La denture du glouton est par ailleurs adaptée au concassage-broyage de gros os, même congelés. «Les dents carnassières, celles qui exercent le plus de force, sont plus développées chez le glouton que chez les autres mustélidés», ajoute Géraldine Veron.
Onze jours de festin
A propos de ces velléités de tunnelier, Evan Buechley en raconte une bien bonne dans la revue Western North American Naturalist. Pour ses recherches, ce biologiste de l’Université d’Utah laisse habituellement trainer des carcasses de bovins dans la nature et les filme pour savoir qui vient les manger. En janvier 2016, il constate que l’une d’entre elles a disparu, un veau de 25 kilos. Intrigué, il consulte les fichiers vidéo et s’exclame (sans doute): «WTF?!» Sur une période de cinq jours, un blaireau d’Amérique, tout proche parent du glouton, est venu creuser des trous sous la carcasse jusqu’à faire effondrer le sol. Le fourbe mammifère, deux fois moins lourd que le veau, a ensuite rebouché le gouffre puis a construit dessous un terrier dans lequel il a festoyé durant onze jours d’affilée, comme au Moyen Age.
Comme tout bon anti-héros badass qui se respecte, le glouton n’a pas de potes. C’est un loubard solitaire, aux sourcils froncés et à l’air mystérieux. Pour les spécialistes, c’est presque un fantôme, tant ses apparitions sont rares (et font peur).
Boule de testostérone
Mais s’il est rare, c’est aussi parce que le glouton gambade furieusement sur des territoires de 800 km de diamètre. Oui, furieusement, car cette entéléchie de la violence pratique la rando, mais en version vraiment énervée. Les déplacements d’un mâle alpha baptisé M3 ont été observés en 2004 dans le Parc national de Glacier dans le Montana grâce à une puce GPS.
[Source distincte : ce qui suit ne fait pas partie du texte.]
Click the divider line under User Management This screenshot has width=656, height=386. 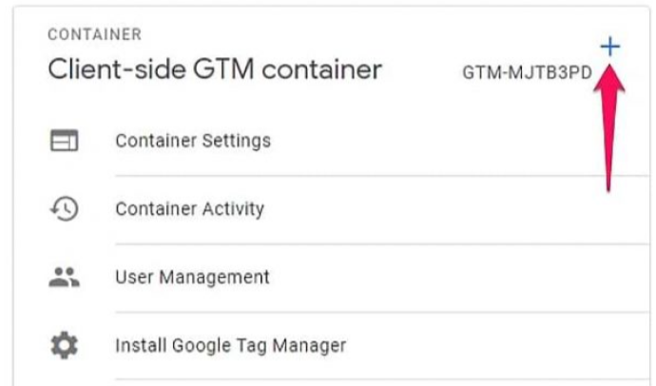(382, 312)
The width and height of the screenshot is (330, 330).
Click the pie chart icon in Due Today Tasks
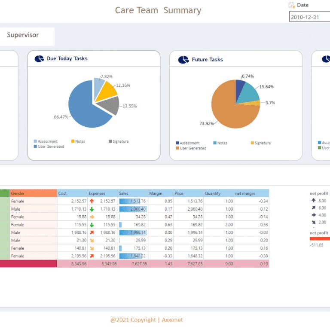(39, 59)
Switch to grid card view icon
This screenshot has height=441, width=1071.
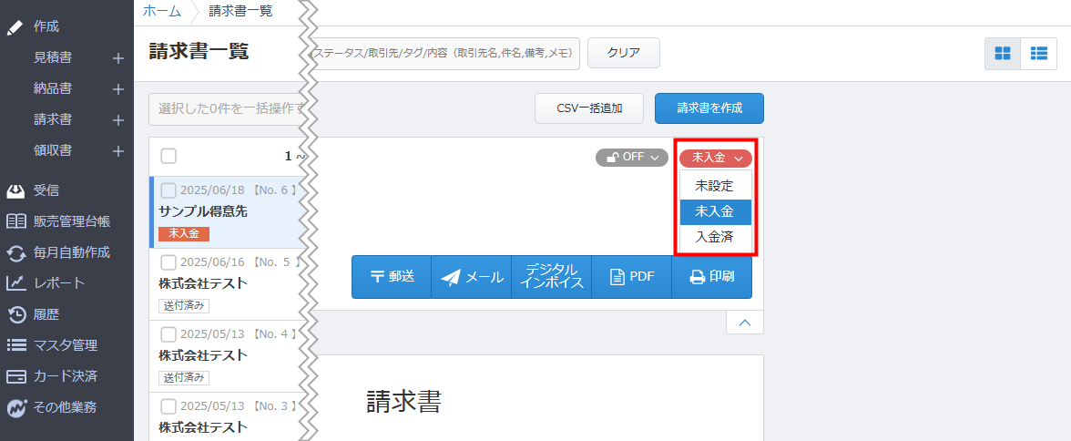tap(1003, 54)
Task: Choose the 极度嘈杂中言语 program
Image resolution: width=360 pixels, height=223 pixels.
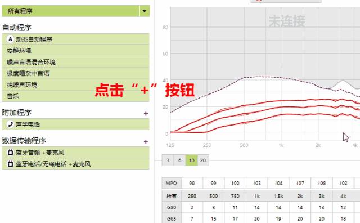Action: click(x=76, y=73)
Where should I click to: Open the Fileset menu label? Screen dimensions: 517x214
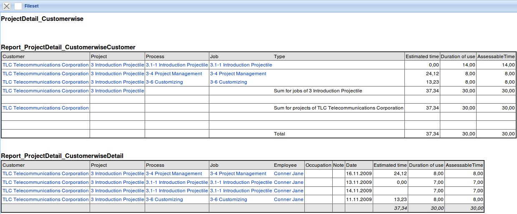[31, 6]
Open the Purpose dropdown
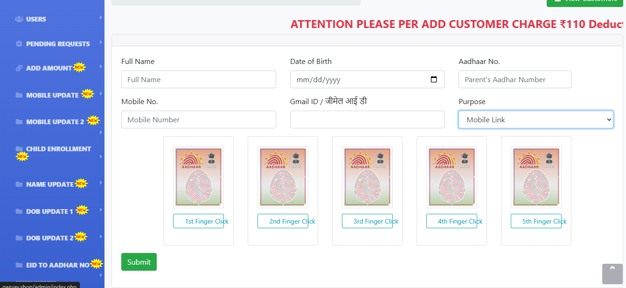This screenshot has height=288, width=626. (x=536, y=119)
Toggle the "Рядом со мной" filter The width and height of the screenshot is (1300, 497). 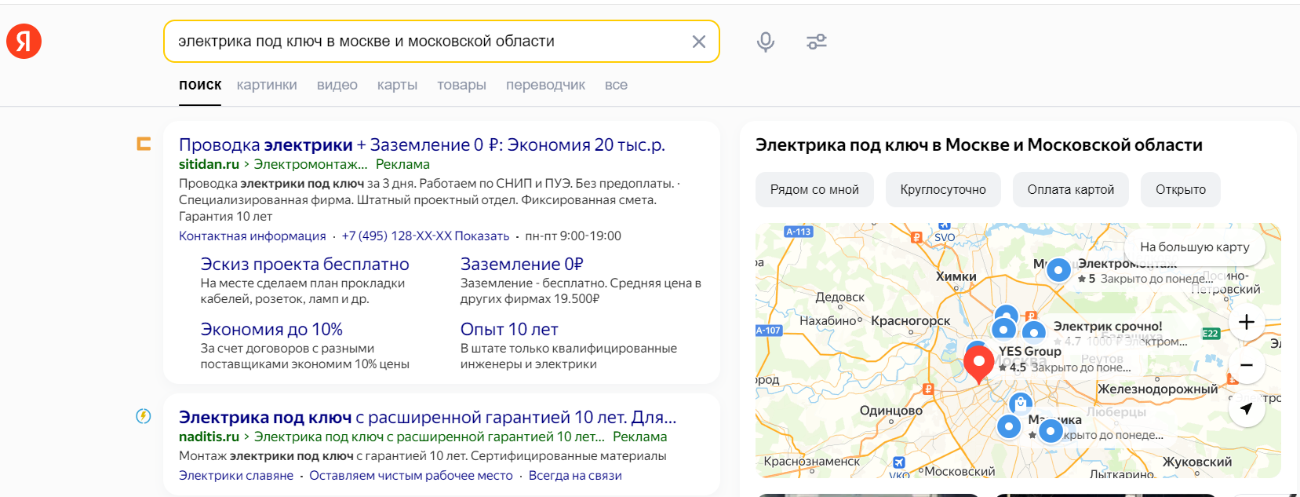click(814, 190)
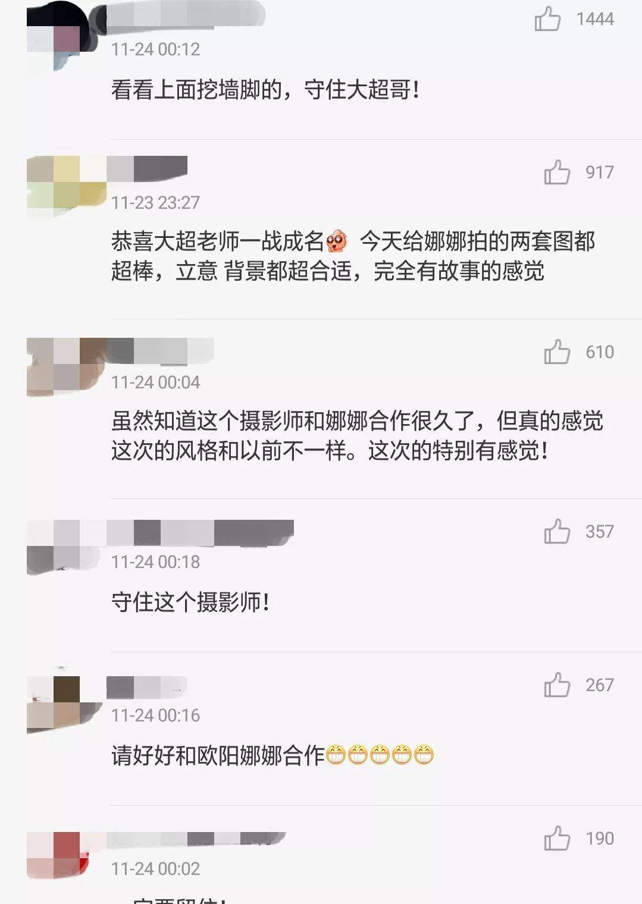Like the comment with 917 likes

tap(557, 172)
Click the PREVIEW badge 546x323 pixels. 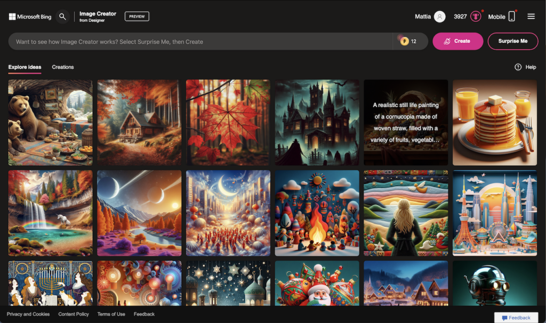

Cette outre de testostérone ambulante a grimpé au sommet d’une montagne, abattant 1500 mètres de dénivelé en moins de 90 minutes, de quoi faire méditer Kilian Jornet sur le sens de sa vie. Qu’est-ce que M3 a pu aller bricoler tout là-haut, à plus de 3000 mètres, avant de redescendre aussi sec? Nul ne le sait. Mais il paraît que les femelles gloutons craquent pour ce dur à cuire ténébreux qui n’a de comptes à rendre à personne.
Puisque le nom M3 ne lui rend pas justice, les biologistes qui étudient la bête l’ont surnommée «Mister Badass». Pour marquer ces Joey Starr des neiges, ils les attirent avec des carcasses de castors placées dans de solides cages en bois. Sans surprise, certains gloutons piégés passent en mode déchiqueteuse à bois et prennent la fuite en rongeant leur geôle. Mais pas Mister Badass. Anticonformiste jusqu’au bout de ses griffes semi-rétractiles, il a défoncé une de ces cages non pour en sortir, mais pour y pénétrer. Ni pour se taper un petit castor, mais pour défoncer son sale museau à M6, mâle rival et par ailleurs son ennemi juré.
Non franchement, le glouton, c’est l’avatar des mammifères «vénèr», le parangon des boules de poils enragées. La quintessence de l’animal badass.